** Problem details **
In the passage on snake plant roots, write out everything from "What Are Snake" down to "sprout some leaves." again, swapping "rhizomes" for "rootstocks".

** Selected passage **
=-=-=-=-=
The same goes for snake plant roots. You need to know what the roots look like, the difference between healthy and unhealthy roots, and what you can do with them.

Snake plants are grown worldwide as houseplants because they’re pretty easy to maintain and look magnificent.

I wrote this article to teach you everything about the roots of the mother-in-law’s tongue plant that you need to know. The best way to keep the plant happy and healthy is by knowing how to make the roots happy and healthy.

So, let’s get started!

What Are Snake Plant Roots?

The Sansevieria trifasciata, aka snake plant, doesn’t have a typical root system. The underground structures of these plants aren’t called roots, but rhizomes.

Additionally, these plants are succulents, which means they don’t have stems above the soil line.

Instead, the rhizomes travel through the soil until they locate a favorable position to sprout some leaves.

This feature is essential for snake plants in their natural habitats because if they cannot generate seeds, they’ll take over their surroundings.

This is the main reason Sansevieria plants are so simple to propagate.

What Should Sansevieria Roots Look Like?
=-=-=-=-=
[Dataset entries]
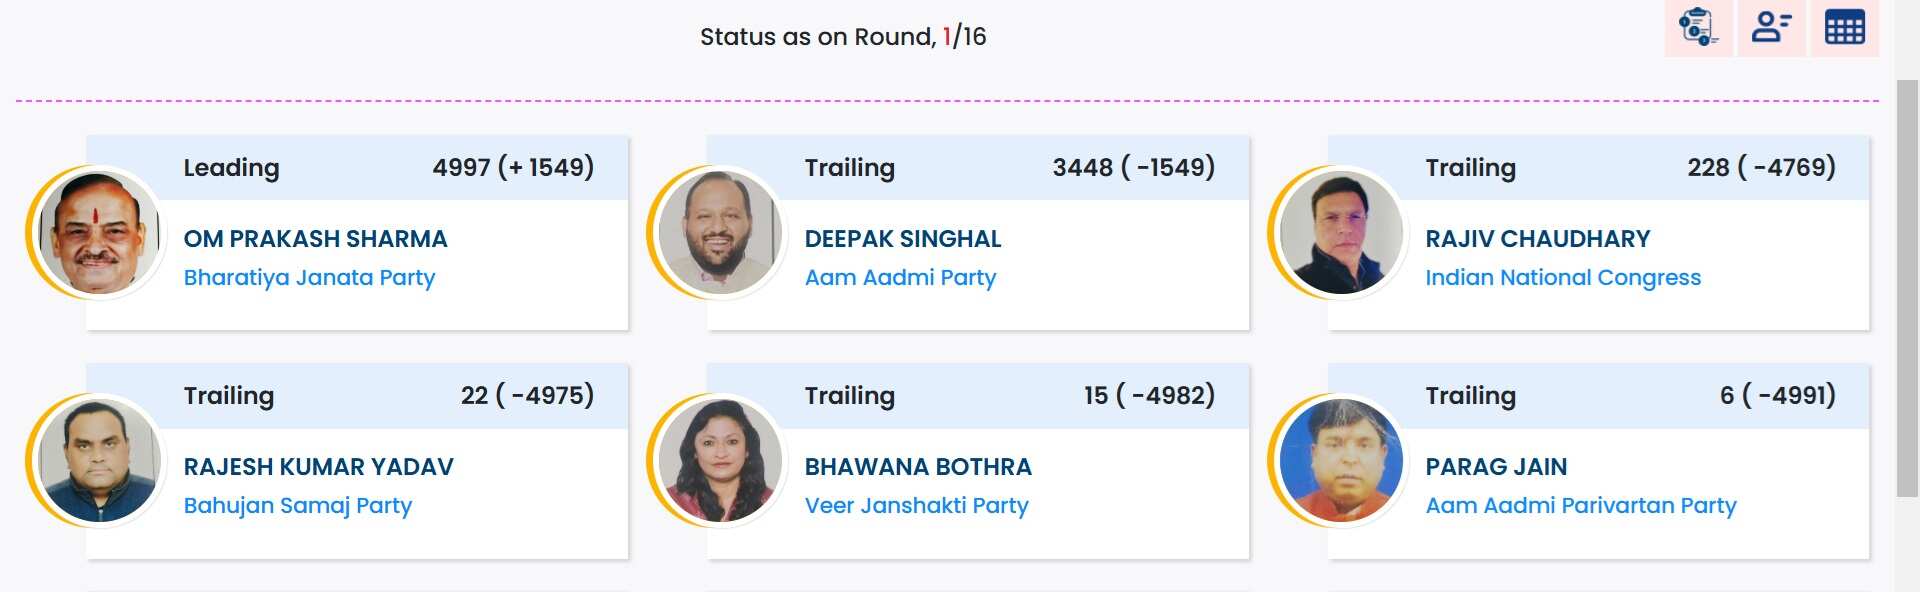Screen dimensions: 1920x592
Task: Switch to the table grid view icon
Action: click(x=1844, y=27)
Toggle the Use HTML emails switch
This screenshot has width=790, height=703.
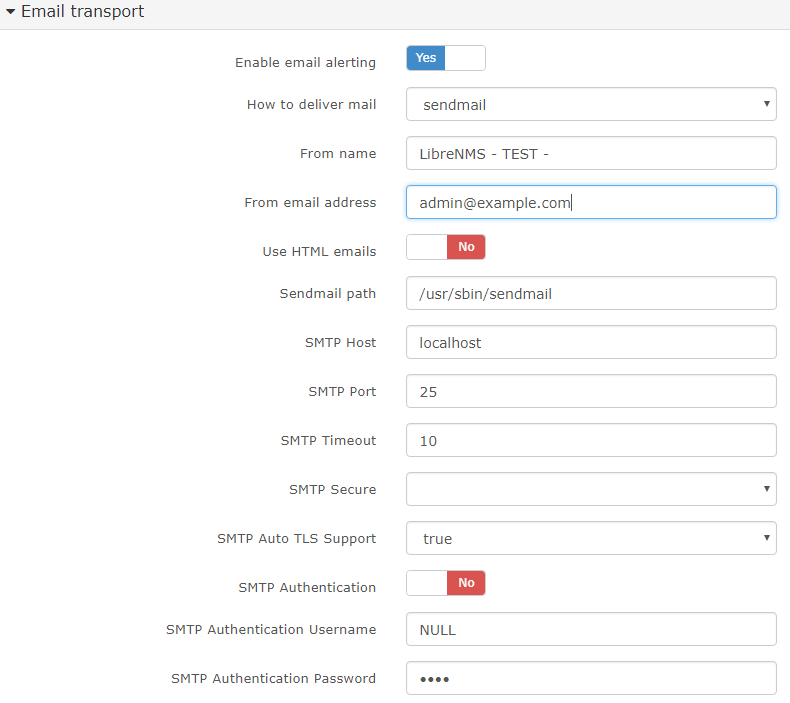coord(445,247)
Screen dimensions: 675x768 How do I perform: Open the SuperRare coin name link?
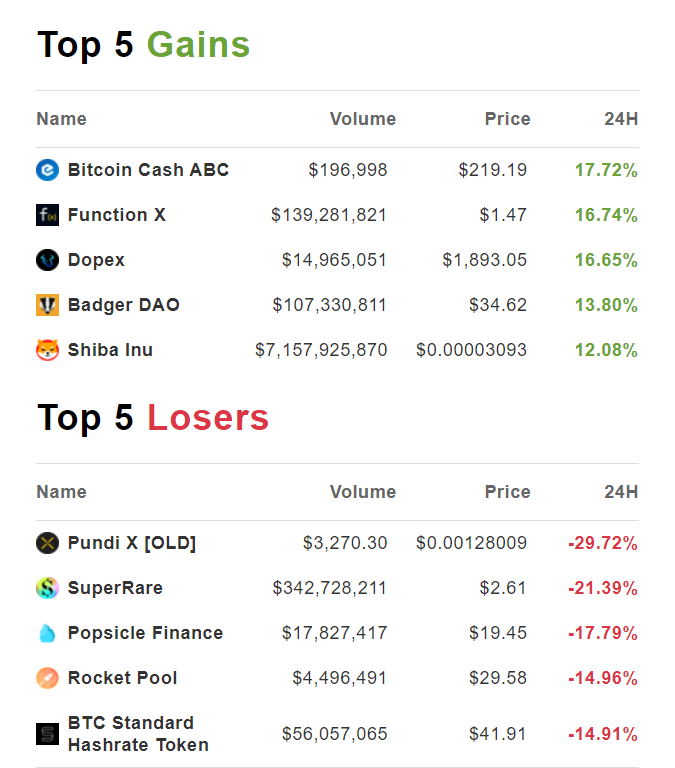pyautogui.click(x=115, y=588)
=-=-=-=-=
** Finished exercise **
What Are Snake Plant Roots?

The Sansevieria trifasciata, aka snake plant, doesn’t have a typical root system. The underground structures of these plants aren’t called roots, but rootstocks.

Additionally, these plants are succulents, which means they don’t have stems above the soil line.

Instead, the rootstocks travel through the soil until they locate a favorable position to sprout some leaves.